With unemployment trending upwards in recent months, jobs now loom as a key State election issue.
Deloitte Access Economics Quarterly Business Outlook sees South Australia as the State that never quite made it into the fast lane of the two-speed economy, missing out on the mining boom.
"That means the pain being felt by the State's families at the moment is very real: that can be seen in the labour market where job losses are starting to mount - employee headcount has fallen across the State over the past year - with the unemployment rate continuing to rise sharply in recent months," the Deloitte report, released today, says.
"But it can also be seen elsewhere, with hotel occupancy rates in the State falling and small business confidence weak."
Deloitte says the current economic data "tells an essentially sombre story in the short term."
"Yet although the drivers of growth are shifting, that shift may have come too late to stave off further job losses in SA's manufacturing sector."
There may be some good news, however, with traditional markets in agribusiness and emerging markets in education.
"So South Australia missed many of the benefits of the resources boom, but the State looks set to capitalize on the State's strengths across a new set of developing opportunities, particularly in agribusiness and education.
"For example, foreign students in South Australia are already a billion dollar business, and the State - with its world class universities and education institutes - has been generating a rising share of the earnings of the Australian international education sector.
"Similarly, the State's "wine lake" came of age when the $A was riding high. But the latter is already off its peaks, and probably has further left to fall.
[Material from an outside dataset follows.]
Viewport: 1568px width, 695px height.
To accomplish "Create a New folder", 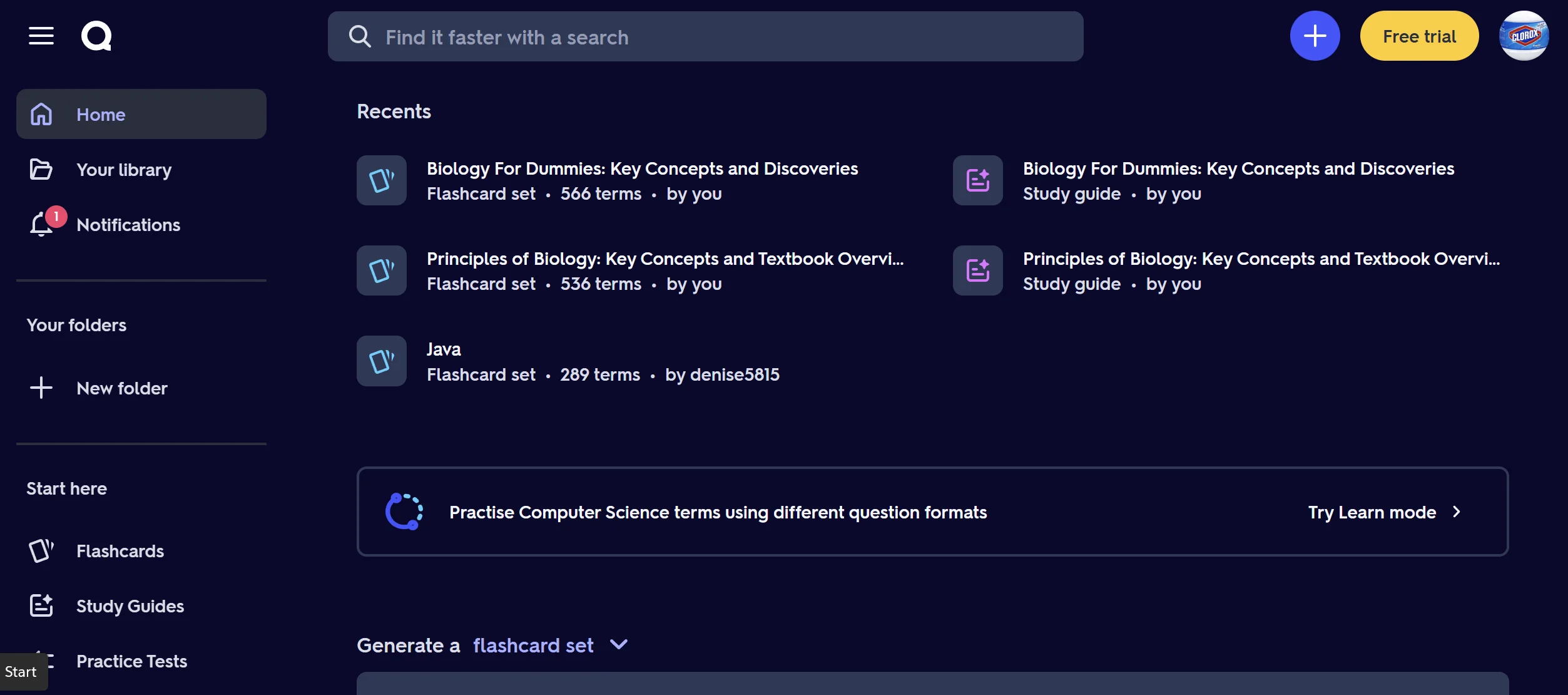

At the same time Asia's rapidly growing middle classes will be increasingly able to afford the good things in life - and that includes SA's food and wine."
On a broader note the Outlook sees positive signs in global growth and string signals in many parts of the national economy.
"Ignore US budget shutdown and debt ceiling woes: global growth continues to improve.
"China appears to be through the worst of its slowdown, US recovery is becoming ever more solid, Japan's juggle hasn't come a cropper, and Europe's core is growing again.
"But Australia's outlook remains below trend."
Deloitte's analysts see the strength in China as good news for Australia.
"There are many more reasons to be happy than most Australians have realised, with some 'big guns of growth' pointing in a positive direction."
The analysts forecast that while Australia adjusts from the mining construction boom, growth will be slow, but steady.
"The spending on mega mining construction projects which generated most of the growth in Australia's economy in recent years has already peaked, and the fall from that peak will strip the better part of a year's growth out of the next three years.
"Even so, there are so many other positives - especially higher exports, but also lower imports and a dose of better news on retail and homebuilding - that the overall pace of economic growth won't be much below trend."
Among the States and Territories, it's a case of strong States coming back to the field, rather than weaker ones catching up.